Why we like it: Simply put, no one puts the fun into dysfunction quite like Sedaris, whether he’s hitchhiking across the country with a quadriplegic, trying in vain to explain the concept of the Easter bunny to a group of foreign classmates in France or helping his sister Amy (the actress best known from Comedy Central’s “Strangers With Candy”) pull off an elaborate prank involving the bottom half of a fat suit and an unsuspecting father.
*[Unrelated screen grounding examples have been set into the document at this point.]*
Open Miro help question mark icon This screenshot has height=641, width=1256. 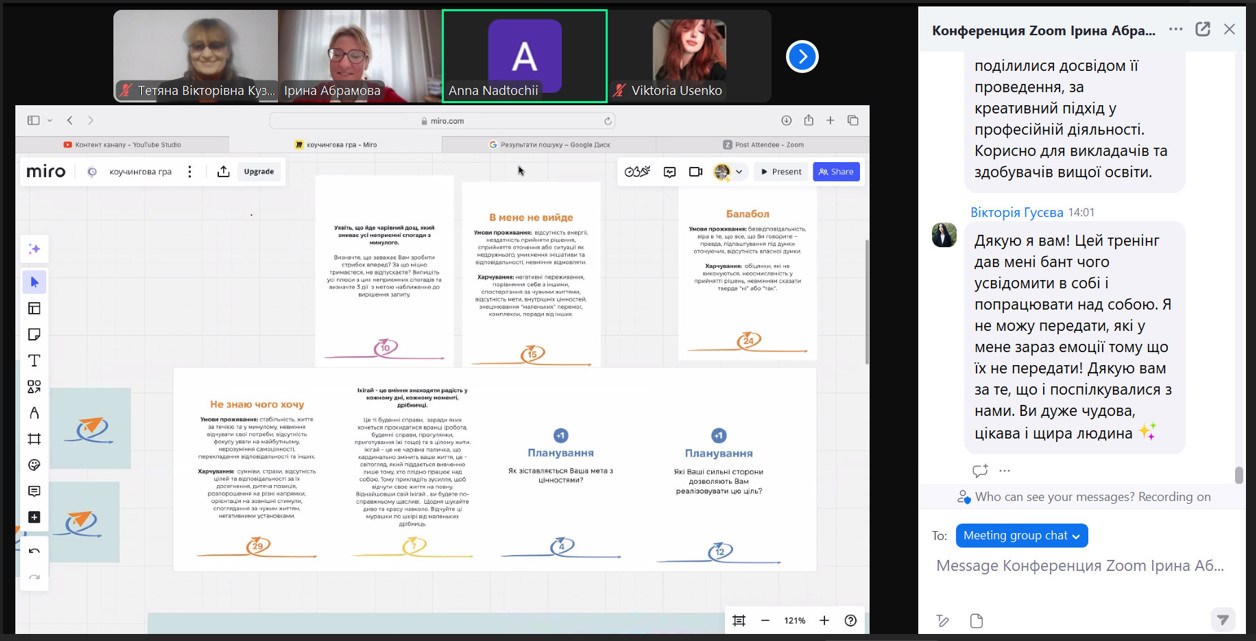(850, 620)
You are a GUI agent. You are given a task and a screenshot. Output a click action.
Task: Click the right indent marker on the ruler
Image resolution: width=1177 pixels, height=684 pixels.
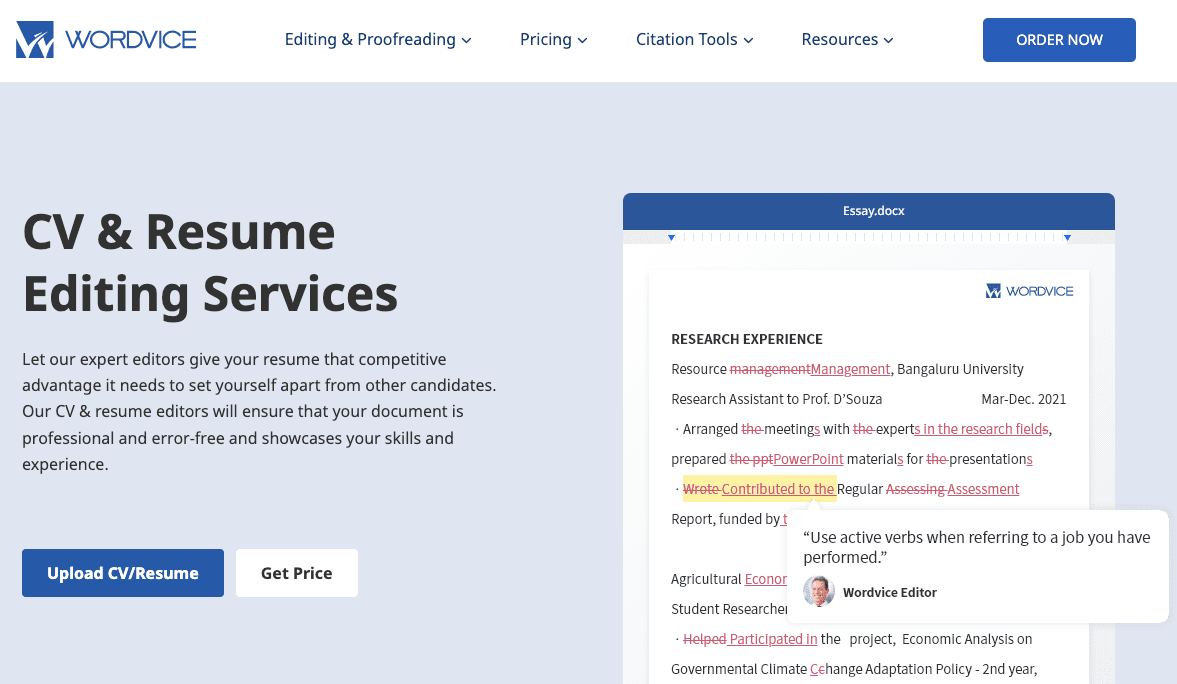tap(1067, 237)
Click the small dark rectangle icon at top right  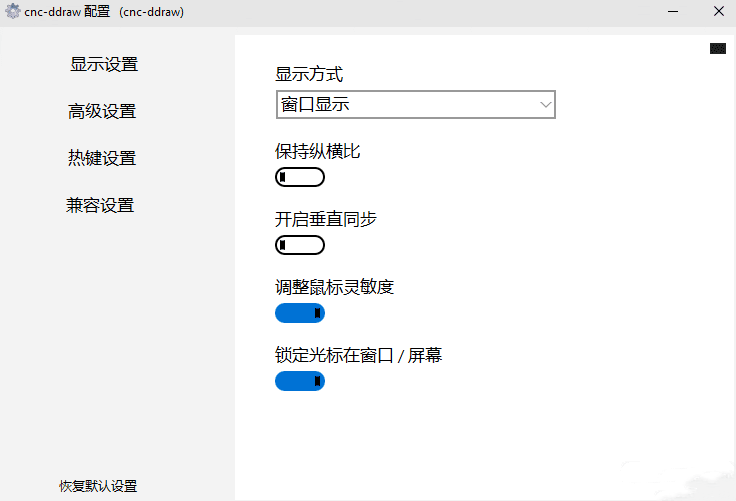(718, 48)
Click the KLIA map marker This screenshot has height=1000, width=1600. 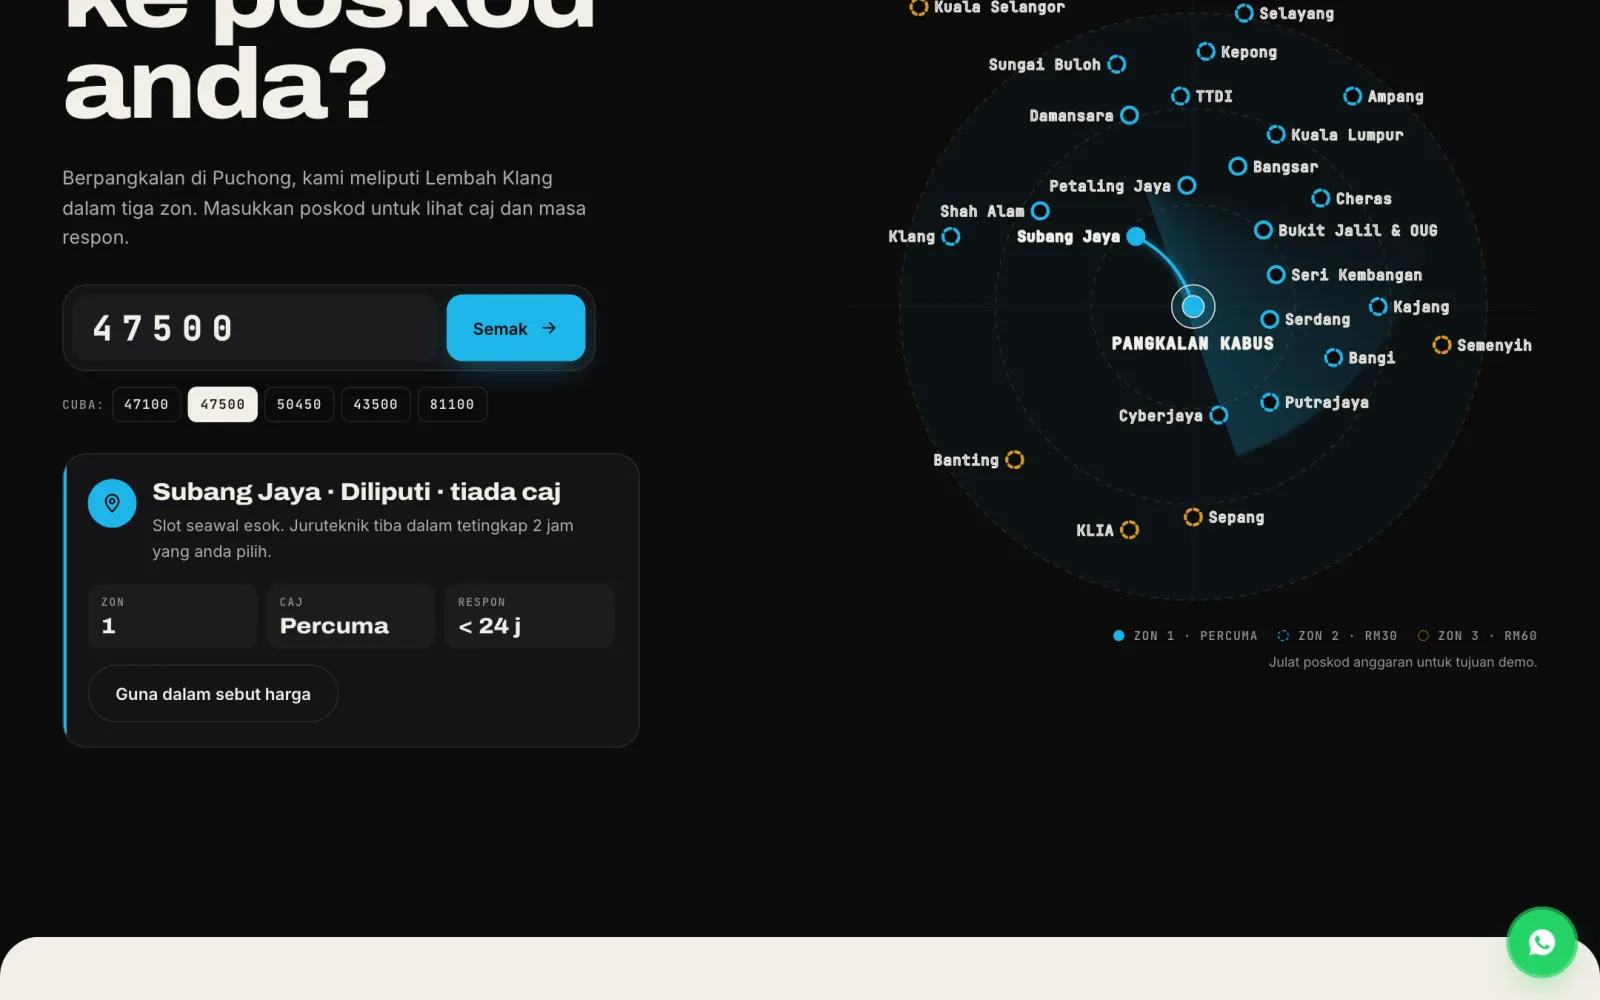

The only thing better than reading his guffaw-inducing prose is hearing him read it aloud in his inimitable voice. In addition to owning all four of his books (plus the Christmas-theme collection, Holidays on Ice), I’ve seen two live performances in Dallas, keep an audio version of “Barrel Fever” in my car for any unplanned traffic snarls, and I’ve bought his latest book, “Dress Your Family in Corduroy and Denim,” in both hardback and unabridged audio CD. And my devotion is hardly unusual. At this writing, “Dress Your Family” is No. 1 on the New York Times Nonfiction Best-Seller List for the second week (undoubtedly, to be dropped a notch by Bill Clinton’s “My Life”). Previous accolades include being named Time magazine’s 2001 Humorist of the Year and winning the Thurber Prize for American Humor. Something tells me his days as Crumpet the Christmas Elf are long gone.